What you need to do: The listing below contains a span that opens with the line containing "Screen dimensions: 1400x800" and closes with the line containing "Given: Click the masked portrait thumbnail". Return that span exactly.

Data supplied:
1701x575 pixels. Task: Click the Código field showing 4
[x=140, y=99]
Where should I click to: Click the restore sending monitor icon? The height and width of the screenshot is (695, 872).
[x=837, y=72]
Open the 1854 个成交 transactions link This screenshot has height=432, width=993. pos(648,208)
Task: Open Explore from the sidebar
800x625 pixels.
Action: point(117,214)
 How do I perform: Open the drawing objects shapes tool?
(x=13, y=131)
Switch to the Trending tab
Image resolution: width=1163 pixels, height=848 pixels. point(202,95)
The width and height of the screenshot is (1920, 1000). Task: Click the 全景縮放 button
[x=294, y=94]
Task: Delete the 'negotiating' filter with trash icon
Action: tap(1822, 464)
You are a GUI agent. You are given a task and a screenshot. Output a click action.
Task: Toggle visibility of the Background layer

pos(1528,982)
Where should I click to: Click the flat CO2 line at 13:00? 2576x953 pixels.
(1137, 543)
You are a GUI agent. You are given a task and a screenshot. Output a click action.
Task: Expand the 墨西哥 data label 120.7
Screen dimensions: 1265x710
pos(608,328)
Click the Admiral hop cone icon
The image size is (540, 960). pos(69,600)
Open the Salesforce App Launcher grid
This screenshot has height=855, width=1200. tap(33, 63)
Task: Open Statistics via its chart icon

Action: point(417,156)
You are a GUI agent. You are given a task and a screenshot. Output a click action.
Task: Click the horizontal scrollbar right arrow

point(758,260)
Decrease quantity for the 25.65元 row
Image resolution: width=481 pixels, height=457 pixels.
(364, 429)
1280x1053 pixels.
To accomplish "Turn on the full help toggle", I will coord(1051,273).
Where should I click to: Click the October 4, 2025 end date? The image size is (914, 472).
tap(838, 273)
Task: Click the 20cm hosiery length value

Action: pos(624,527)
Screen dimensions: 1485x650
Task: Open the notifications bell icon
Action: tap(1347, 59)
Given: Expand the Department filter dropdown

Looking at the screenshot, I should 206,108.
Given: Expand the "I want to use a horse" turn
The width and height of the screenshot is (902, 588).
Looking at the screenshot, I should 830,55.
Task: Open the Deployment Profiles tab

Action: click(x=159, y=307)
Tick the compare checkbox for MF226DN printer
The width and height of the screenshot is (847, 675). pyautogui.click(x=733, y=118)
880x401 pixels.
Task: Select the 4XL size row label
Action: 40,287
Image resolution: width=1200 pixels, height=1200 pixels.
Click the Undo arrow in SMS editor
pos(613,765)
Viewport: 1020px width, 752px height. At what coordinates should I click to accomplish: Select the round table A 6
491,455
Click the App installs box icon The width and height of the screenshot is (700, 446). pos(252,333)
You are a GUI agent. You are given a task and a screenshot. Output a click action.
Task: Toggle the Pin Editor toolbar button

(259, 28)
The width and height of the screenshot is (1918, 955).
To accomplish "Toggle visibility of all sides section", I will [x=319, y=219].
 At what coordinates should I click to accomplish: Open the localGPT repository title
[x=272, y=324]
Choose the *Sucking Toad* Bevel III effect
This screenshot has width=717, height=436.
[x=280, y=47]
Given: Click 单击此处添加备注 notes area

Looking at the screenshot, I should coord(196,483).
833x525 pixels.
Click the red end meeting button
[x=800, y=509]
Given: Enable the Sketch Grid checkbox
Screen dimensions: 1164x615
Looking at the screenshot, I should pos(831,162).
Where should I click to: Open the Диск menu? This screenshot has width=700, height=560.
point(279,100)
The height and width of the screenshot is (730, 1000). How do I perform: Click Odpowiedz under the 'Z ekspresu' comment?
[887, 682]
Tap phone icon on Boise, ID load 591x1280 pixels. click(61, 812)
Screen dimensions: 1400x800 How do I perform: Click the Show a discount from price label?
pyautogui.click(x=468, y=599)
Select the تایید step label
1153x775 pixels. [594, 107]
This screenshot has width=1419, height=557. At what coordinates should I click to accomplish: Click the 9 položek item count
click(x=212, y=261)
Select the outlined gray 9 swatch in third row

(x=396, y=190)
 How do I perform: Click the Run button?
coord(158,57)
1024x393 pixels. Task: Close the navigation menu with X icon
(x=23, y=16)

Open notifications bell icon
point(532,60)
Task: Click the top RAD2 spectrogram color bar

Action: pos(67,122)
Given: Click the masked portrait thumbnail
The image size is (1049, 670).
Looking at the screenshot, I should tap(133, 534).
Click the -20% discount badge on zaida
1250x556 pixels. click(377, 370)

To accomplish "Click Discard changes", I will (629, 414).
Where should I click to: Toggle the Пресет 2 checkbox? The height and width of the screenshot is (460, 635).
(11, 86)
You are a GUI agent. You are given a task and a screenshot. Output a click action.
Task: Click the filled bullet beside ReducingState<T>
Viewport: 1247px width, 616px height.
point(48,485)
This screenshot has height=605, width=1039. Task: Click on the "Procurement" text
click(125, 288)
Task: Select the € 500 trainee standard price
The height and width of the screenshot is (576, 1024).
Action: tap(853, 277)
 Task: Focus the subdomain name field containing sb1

Completed exercise:
Screen dimensions: 1400x800 How do I perform: Click the Show a discount from price label?
pyautogui.click(x=468, y=599)
Select the تایید step label
1153x775 pixels. [594, 107]
This screenshot has width=1419, height=557. At what coordinates should I click to accomplish: Click the 9 položek item count
click(x=212, y=261)
Select the outlined gray 9 swatch in third row

(x=396, y=190)
 How do I perform: Click the Run button?
coord(158,57)
1024x393 pixels. Task: Close the navigation menu with X icon
(x=23, y=16)

Open notifications bell icon
point(532,60)
Task: Click the top RAD2 spectrogram color bar

Action: pos(67,122)
Given: Click the masked portrait thumbnail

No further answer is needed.